WHAT TO DO:
(A) In the lens forum thread, what does Alex_M compare the weight of the Sigma 85 Art to?
(B) Please decide whether each statement agrees with the lens forum thread, answering yes or no and quoting the deciding words: (i) Sebastian intends to rent the 85 Art. (ii) dlee13 decides to switch to the 85 Art. (iii) Dustin Abbott praised the four stops of vignetting on the 16-35L III.
PROVIDED TEXT start
I find it quite interesting that you call 1.5-2 stops of vignetting "negligible" or very low, while others really condemned the 4 stops corner vignette of the new 16-35 III..... (really just an observation, no criticism intended). Personally, after playing around with it for some days, I don't find the vignette a huge problem (but I don't do astro).

The 85 Art really looks like a fantastic option from all the 85mm choices, but the CA is bit deterring. However, I will give it a try and rent it to make my own mind 

-Sebastian


----------



## TWI by Dustin Abbott (Dec 19, 2016)

LordofTackle said:


> TWI by Dustin Abbott said:
> 
> 
> > kaihp said:
> ...



Sebastian,

I too strongly criticized the four stops on the 16-35L III. I call two stops low because I review a LOT of lenses, and I rarely see any lens with much less than 2 stops of vignette in the extreme corners. In real world use having anything under 2 stops (wide open) is a very strong performance.


----------



## dlee13 (Dec 20, 2016)

TWI by Dustin Abbott said:


> dlee13 said:
> 
> 
> > Hi Dustin.
> ...



Thanks for the reply Dustin! I still have my 85mm EX and I think I'm going to stick with it. My copy has spot on AF without any adjustment and performs amazingly wide open. Weight is a big factor for me due to my back problems so I think the Art would be too heavy for me as the EX is already pushing it.


----------



## Alex_M (Dec 20, 2016)

Dlee13,

I received my Sigma 85 Art just now. It is huge ... as heavy as an average 70-200 2.8 would be. Just thought that I will let you know.


----------



## Alex_M (Dec 20, 2016)
PROVIDED TEXT end
INFORMATION GIVEN start
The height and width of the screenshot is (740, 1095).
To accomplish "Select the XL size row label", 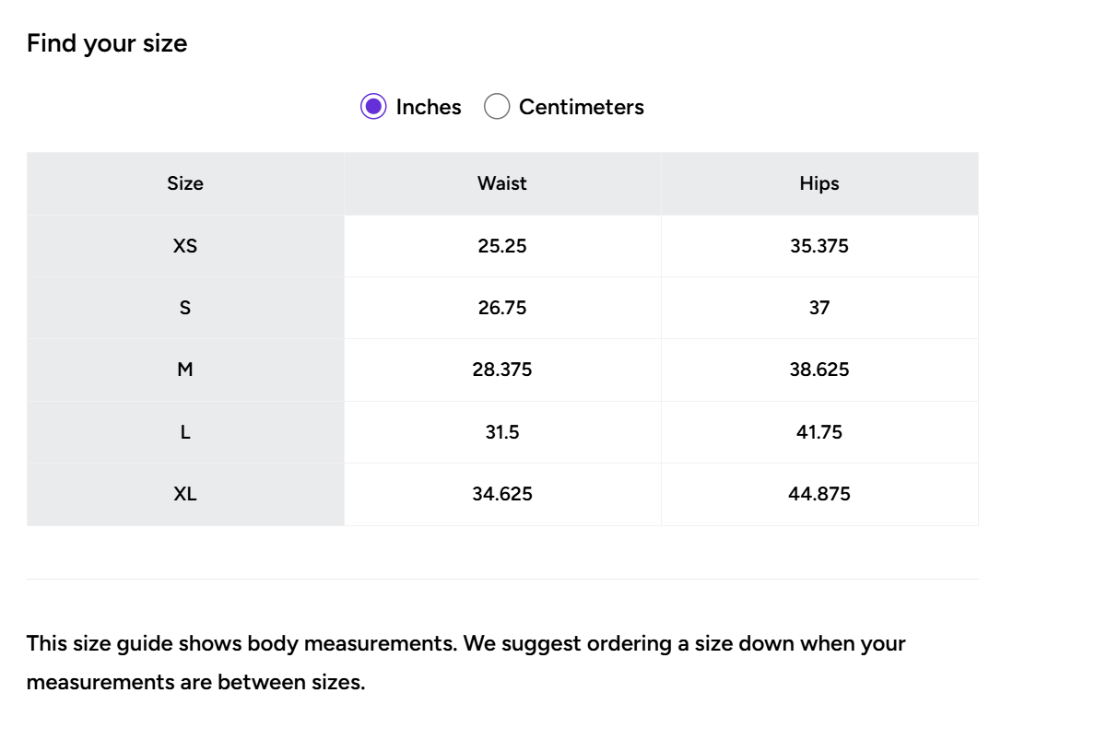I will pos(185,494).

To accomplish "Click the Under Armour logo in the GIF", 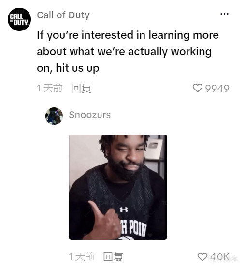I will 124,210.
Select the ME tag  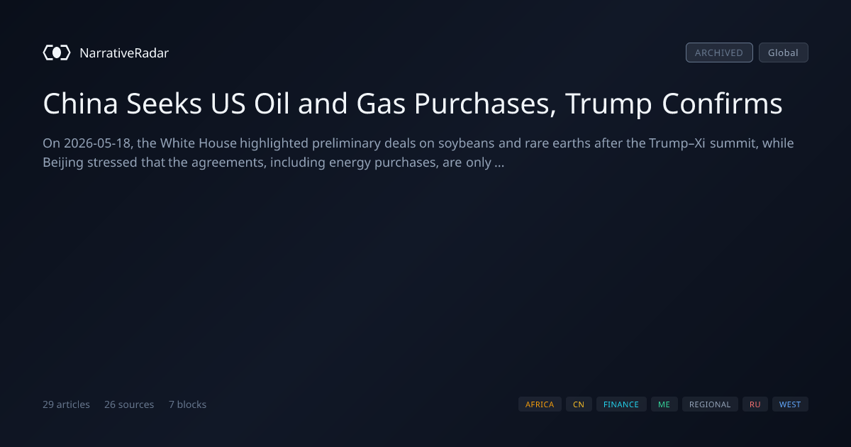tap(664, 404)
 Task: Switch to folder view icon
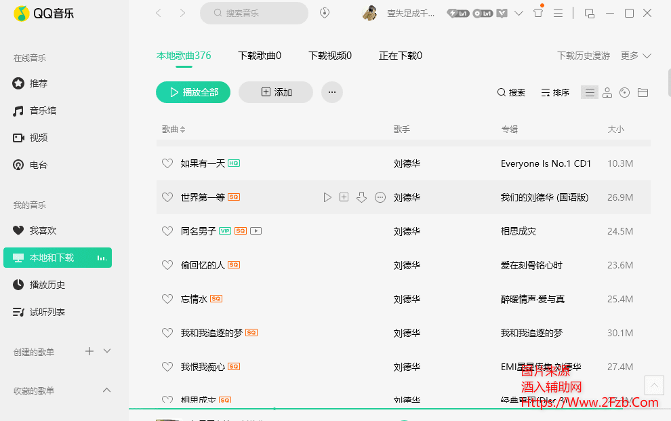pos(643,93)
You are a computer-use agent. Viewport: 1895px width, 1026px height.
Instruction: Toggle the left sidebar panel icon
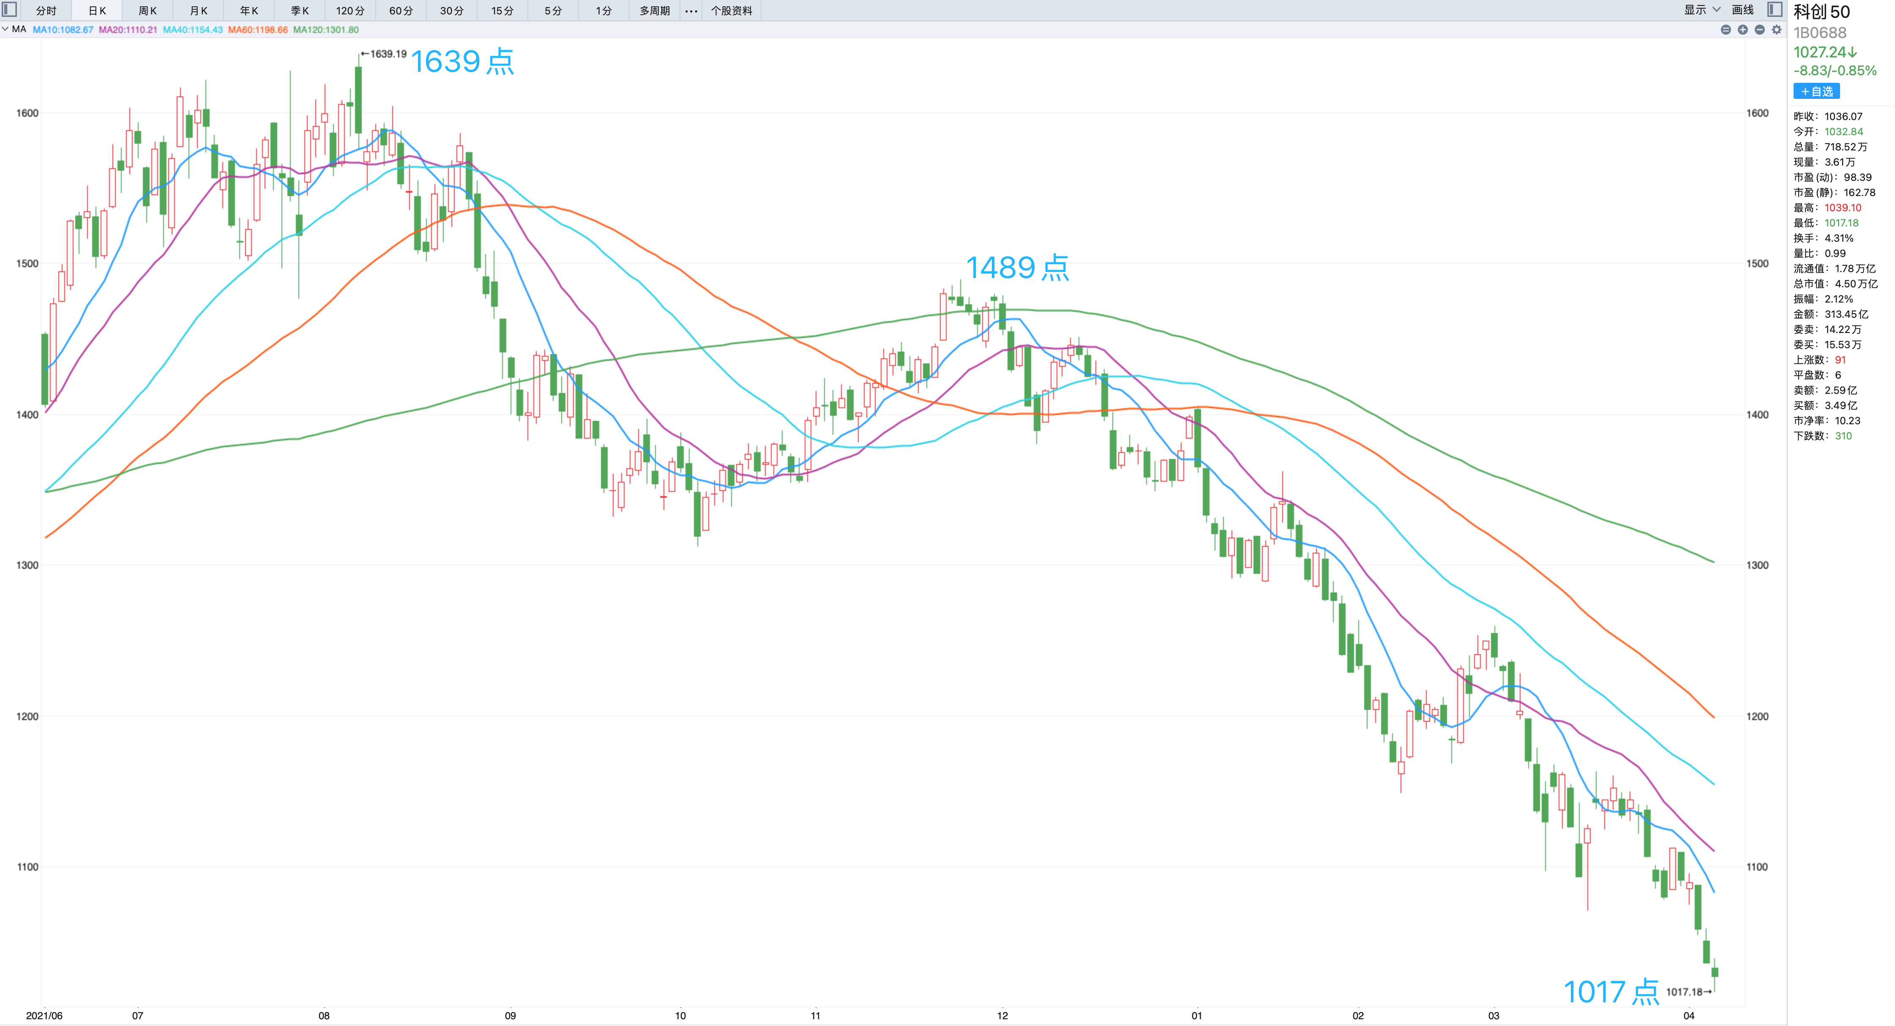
INFORMATION GIVEN end
SOLUTIONS TO EACH TASK:
(A) An average 70-200 2.8.

(B)
(i) Yes: "I will give it a try and rent it to make my own mind"
(ii) No: "I still have my 85mm EX and I think I'm going to stick with it."
(iii) No: "I too strongly criticized the four stops on the 16-35L III."